Mayland Community College Board of Trustee member Henry Street speaks during a North Carolina’s Northwest Prosperity Zone meeting highlighting how the community college impacts  the local advanced manufacturing economy.

Altec recently completed an expansion, which caused an immediate need for at least 50 additional skilled workers. Altec provides an educational reimbursement plan to employees; training of current manufacturing employees allows the company to promote from within to fill technical positions with people who are experienced with Altec processes and who have already chosen to live and work in the community.

BRP needs skilled CNC machine operators. The company maintains a close relationship with Mitchell High School, and MCC offers a Career & College Promise CNC machining certificate program on the campus of Mitchell High. This creates a direct pathway for Mitchell High students to enter the CNC Machining program while in high school, proceed through the program at MCC, and enter the workforce with useful skills and familiarity with the types of work performed by CNC machinist.

 McDowell County is ranked third in N.C. in the percentage of the workforce employed by manufacturing.

Dr. John Gossett, president of McDowell Technical Community College (MTCC), said, “This makes advanced manufacturing very important to us. The MTCC Universal Advanced Manufacturing Center has brought together many constituents from across the county to address manufacturing in McDowell County. The magic is in the collaboration.”

McDowell County and city governments, MTCC, McDowell County Schools, private employers and public agencies are all working together to prepare the workforce for jobs of the future.

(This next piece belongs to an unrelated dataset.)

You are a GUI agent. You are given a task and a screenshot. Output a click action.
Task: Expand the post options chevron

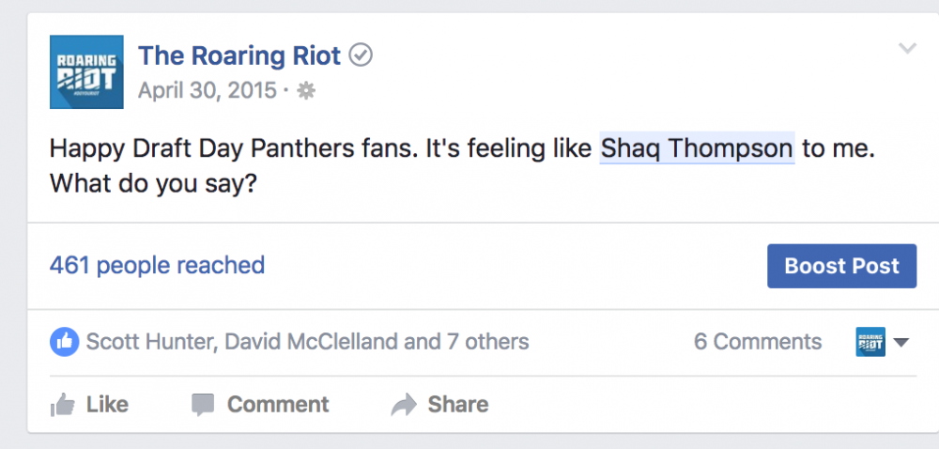907,49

“Like the other community colleges present here today, we are working hard to recruit students to advanced manufacturing programs in order to meet the demands of industry,” added Gossett. “We are beginning early. We are working with McDowell County Schools, bringing in employers to talk with students throughout K-12 to inform them of skills they need to focus on to prepare them for the future.”

Dr. Keith Mackie, executive vice president of Catawba Valley Community College, spoke about the new Alexander County Academy located in CVCC’s Alexander Applied Technologies Center in Taylorsville.

The Alexander Furniture Academy is a public/private partnership between major Alexander County furniture manufacturers and the college to prepare students for skilled positions that are in high demand by some of the largest employers in our area. The Academy’s founding partners are Craftmaster Furniture, Kincaid Furniture and Mitchell Gold + Bob Williams. In the 24-week training, expert craftspeople teach a learning track of Sewing Operator or Upholstery Craftsman.

CVCC also offers the Manufacturing Academy, an industry-driven training course to prepare students with necessary skills to succeed in manufacturing, and Apprenticeship Catawba, an exciting new partnership between local advanced manufacturers, Catawba and Alexander County Schools and the college.

The March 20th meeting was held in honor of North Carolina Community College Day celebrated statewide on March 29. With 58 colleges located across North Carolina and nearly 710,000 students, the North Carolina Community College System is the third largest institution of higher education in the United States and is internationally recognized for its programs supporting economic and workforce development.